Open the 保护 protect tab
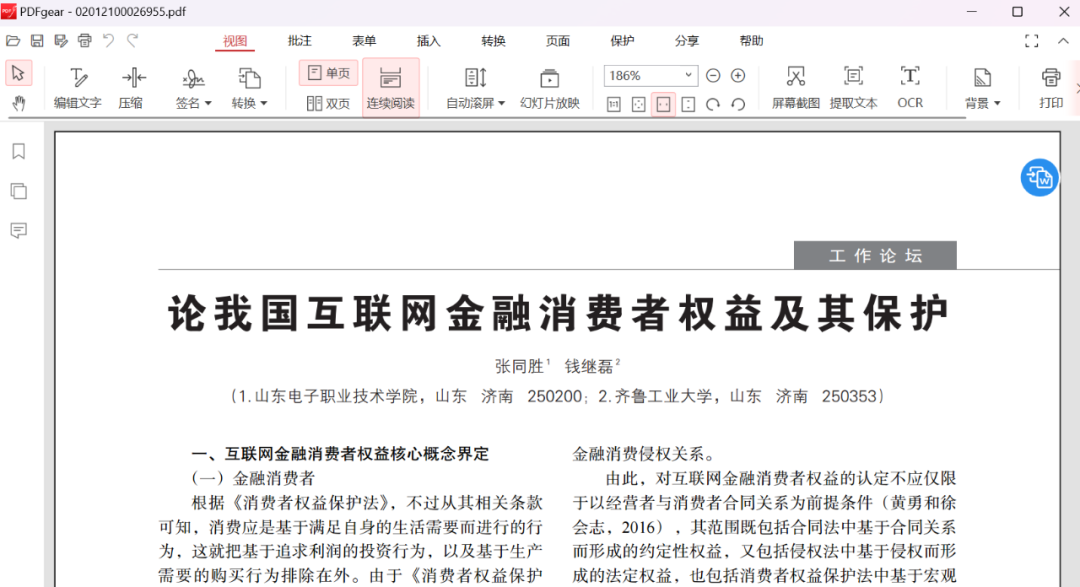coord(622,40)
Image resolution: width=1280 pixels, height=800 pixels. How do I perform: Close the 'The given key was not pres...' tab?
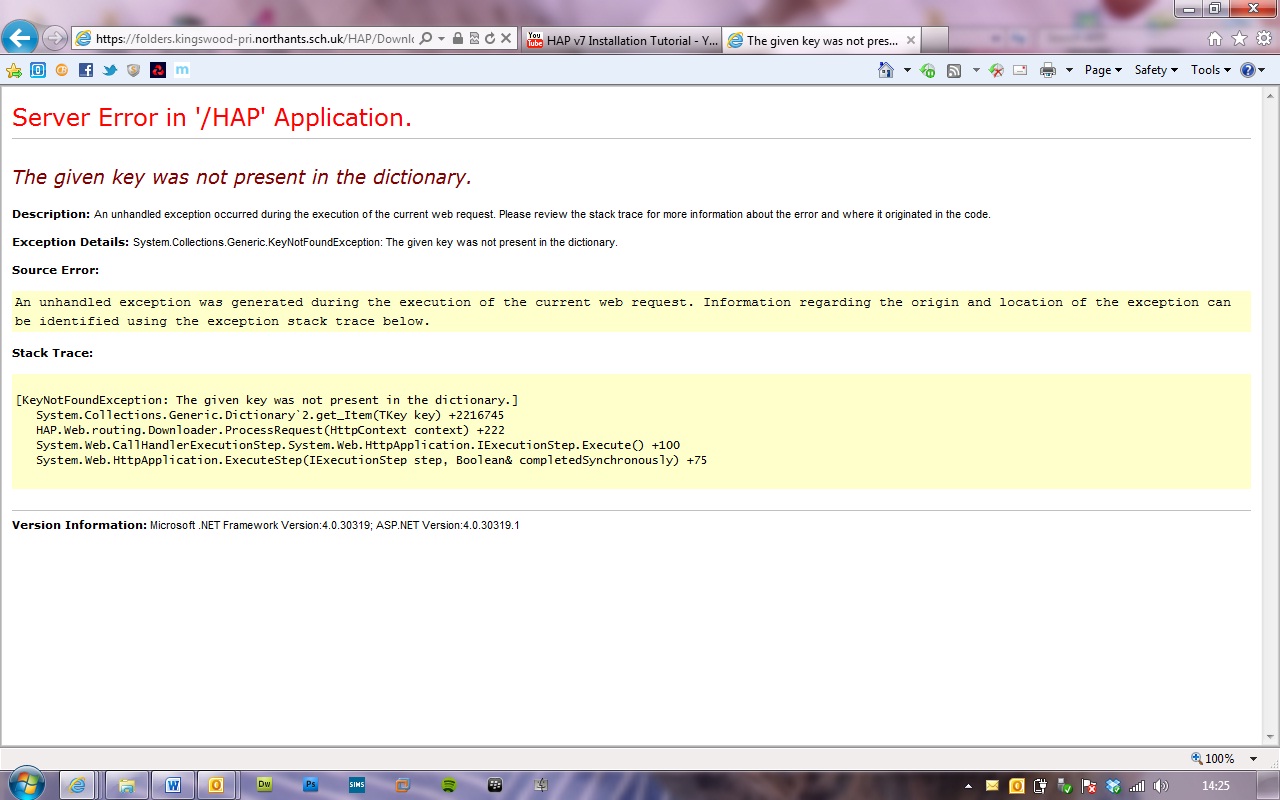click(910, 40)
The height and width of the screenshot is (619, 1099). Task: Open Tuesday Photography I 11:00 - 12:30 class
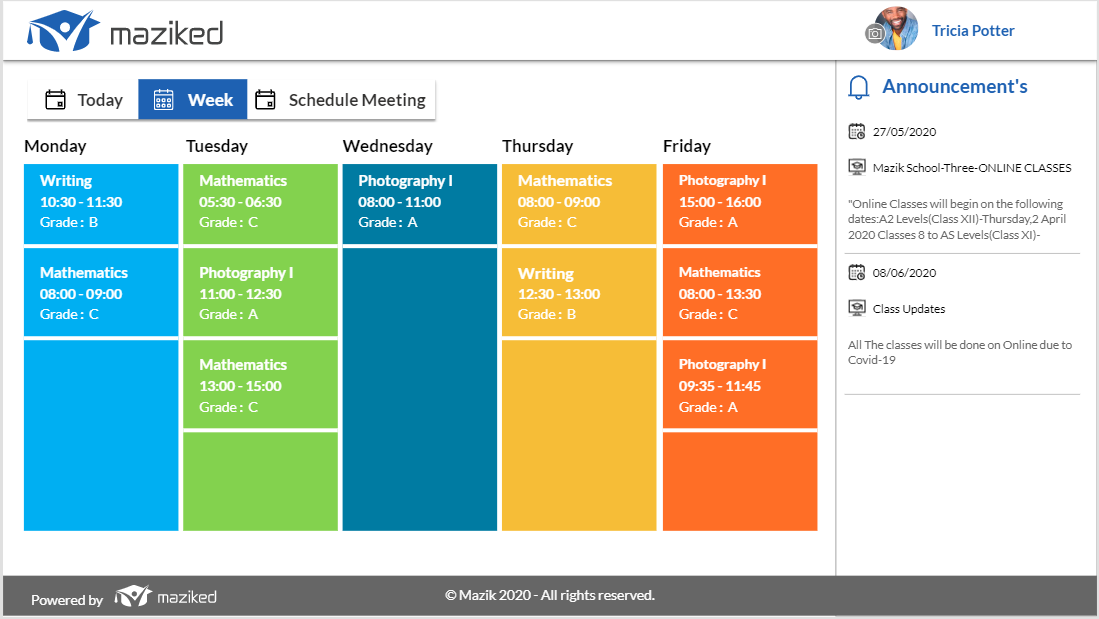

Exercise>
The reply must match the records exactly, apart from the pictures, which are left out.

Answer for this exercise>
Open the 保护 protect tab
coord(622,40)
Image resolution: width=1280 pixels, height=800 pixels. How do I perform: Close the 'The given key was not pres...' tab?
click(910, 40)
The height and width of the screenshot is (619, 1099). Task: Open Tuesday Photography I 11:00 - 12:30 class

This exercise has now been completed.